Using principle of mathematical induction, prove that $\sqrt{n}<\frac{1}{\sqrt{1}}+\frac{1}{\sqrt{2}}+\frac{1}{\sqrt{3}}+\ldots+\frac{1}{\sqrt{n}}$ for all natural numbers $n \geq 2$.
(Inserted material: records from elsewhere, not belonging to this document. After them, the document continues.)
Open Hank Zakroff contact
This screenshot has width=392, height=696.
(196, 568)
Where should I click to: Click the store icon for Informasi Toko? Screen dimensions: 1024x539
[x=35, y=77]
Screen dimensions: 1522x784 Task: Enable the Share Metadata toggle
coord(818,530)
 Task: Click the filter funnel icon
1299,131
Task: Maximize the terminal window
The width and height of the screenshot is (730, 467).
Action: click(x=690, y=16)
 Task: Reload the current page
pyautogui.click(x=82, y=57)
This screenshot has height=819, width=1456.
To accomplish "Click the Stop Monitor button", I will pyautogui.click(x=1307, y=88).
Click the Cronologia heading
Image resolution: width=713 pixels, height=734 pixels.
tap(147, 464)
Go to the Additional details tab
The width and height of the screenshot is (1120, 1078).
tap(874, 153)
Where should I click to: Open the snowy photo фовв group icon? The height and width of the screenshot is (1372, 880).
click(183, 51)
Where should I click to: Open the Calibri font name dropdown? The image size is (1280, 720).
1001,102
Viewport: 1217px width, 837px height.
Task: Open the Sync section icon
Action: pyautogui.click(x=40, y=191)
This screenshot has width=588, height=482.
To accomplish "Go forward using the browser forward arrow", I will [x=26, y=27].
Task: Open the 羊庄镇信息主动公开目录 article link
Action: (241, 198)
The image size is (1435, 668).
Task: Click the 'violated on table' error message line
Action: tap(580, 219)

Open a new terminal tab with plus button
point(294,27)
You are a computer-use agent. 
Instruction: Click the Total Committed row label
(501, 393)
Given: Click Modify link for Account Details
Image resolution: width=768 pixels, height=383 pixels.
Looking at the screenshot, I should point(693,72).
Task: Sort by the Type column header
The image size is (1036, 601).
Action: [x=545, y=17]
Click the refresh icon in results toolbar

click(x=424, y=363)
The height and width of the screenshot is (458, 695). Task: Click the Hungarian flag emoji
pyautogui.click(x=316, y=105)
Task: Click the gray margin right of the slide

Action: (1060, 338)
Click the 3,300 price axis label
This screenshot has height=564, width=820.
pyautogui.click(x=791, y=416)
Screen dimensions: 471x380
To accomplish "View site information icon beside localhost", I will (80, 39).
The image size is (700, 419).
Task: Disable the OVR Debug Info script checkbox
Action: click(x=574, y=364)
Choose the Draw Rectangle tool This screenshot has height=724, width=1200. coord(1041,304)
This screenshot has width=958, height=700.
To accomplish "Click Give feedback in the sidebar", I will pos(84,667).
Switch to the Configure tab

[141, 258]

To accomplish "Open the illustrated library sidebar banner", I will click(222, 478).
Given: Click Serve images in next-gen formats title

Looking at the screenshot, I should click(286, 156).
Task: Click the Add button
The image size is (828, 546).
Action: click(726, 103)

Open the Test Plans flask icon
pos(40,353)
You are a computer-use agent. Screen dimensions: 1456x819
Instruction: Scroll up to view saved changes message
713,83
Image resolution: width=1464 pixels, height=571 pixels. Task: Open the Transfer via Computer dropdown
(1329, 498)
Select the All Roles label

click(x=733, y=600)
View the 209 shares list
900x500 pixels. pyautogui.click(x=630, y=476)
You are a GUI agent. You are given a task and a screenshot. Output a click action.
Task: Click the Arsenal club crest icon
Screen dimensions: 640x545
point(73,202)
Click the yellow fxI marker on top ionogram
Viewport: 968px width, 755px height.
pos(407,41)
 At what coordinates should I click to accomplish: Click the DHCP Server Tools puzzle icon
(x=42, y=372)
Let $\mathrm{P}(n): \sqrt{n}<\frac{1}{\sqrt{1}}+\frac{1}{\sqrt{2}}+\frac{1}{\sqrt{3}}+\ldots+\frac{1}{\sqrt{n}}$ for all natural numbers $n \geq 2$.
Step I: For $n=2$,
$\mathrm{P}(2)$ :
LHS $=\sqrt{2} \approx 1.414$
$\mathrm{RHS}=\frac{1}{\sqrt{1}}+\frac{1}{\sqrt{2}}=1+\frac{\sqrt{2}}{2} \approx 1+0.707=1.707$
As, LHS $<$ RHS
So, it is true for $n=2$.
Step II : For $n=k$,
Let $\mathrm{P}(k): \sqrt{k}<\frac{1}{\sqrt{1}}+\frac{1}{\sqrt{2}}+\frac{1}{\sqrt{3}}+\ldots+\frac{1}{\sqrt{k}}$ be true for some natural numbers $n \geq 2$.
Step III : For $n=k+1$,
$\mathrm{P}(k+1):$
$\mathrm{LHS}=\sqrt{k+1}$
$\mathrm{RHS}=\frac{1}{\sqrt{1}}+\frac{1}{\sqrt{2}}+\frac{1}{\sqrt{3}}+\ldots+\frac{1}{\sqrt{k}}+\frac{1}{\sqrt{k+1}}$
$>\sqrt{k}+\frac{1}{\sqrt{k+1}}$
As, $\sqrt{k+1}>\sqrt{k}$
$\Rightarrow \frac{\sqrt{k}}{\sqrt{k+1}}<1$
$\Rightarrow \frac{k}{\sqrt{k+1}}<\sqrt{k}$
$\Rightarrow \frac{k+1}{\sqrt{k+1}}-\frac{1}{\sqrt{k+1}}<\sqrt{k}$
$\Rightarrow \sqrt{k+1}-\frac{1}{\sqrt{k+1}}<\sqrt{k}$
$\Rightarrow \sqrt{k}+\frac{1}{\sqrt{k+1}}>\sqrt{k+1}$
i.e. LHS $<$ RHS
So, it is also true for $n=k+1$.
Hence, $\mathrm{P}(n): \sqrt{n}<\frac{1}{\sqrt{1}}+\frac{1}{\sqrt{2}}+\frac{1}{\sqrt{3}}+\ldots+\frac{1}{\sqrt{n}}$ for all natural numbers $n \geq 2$.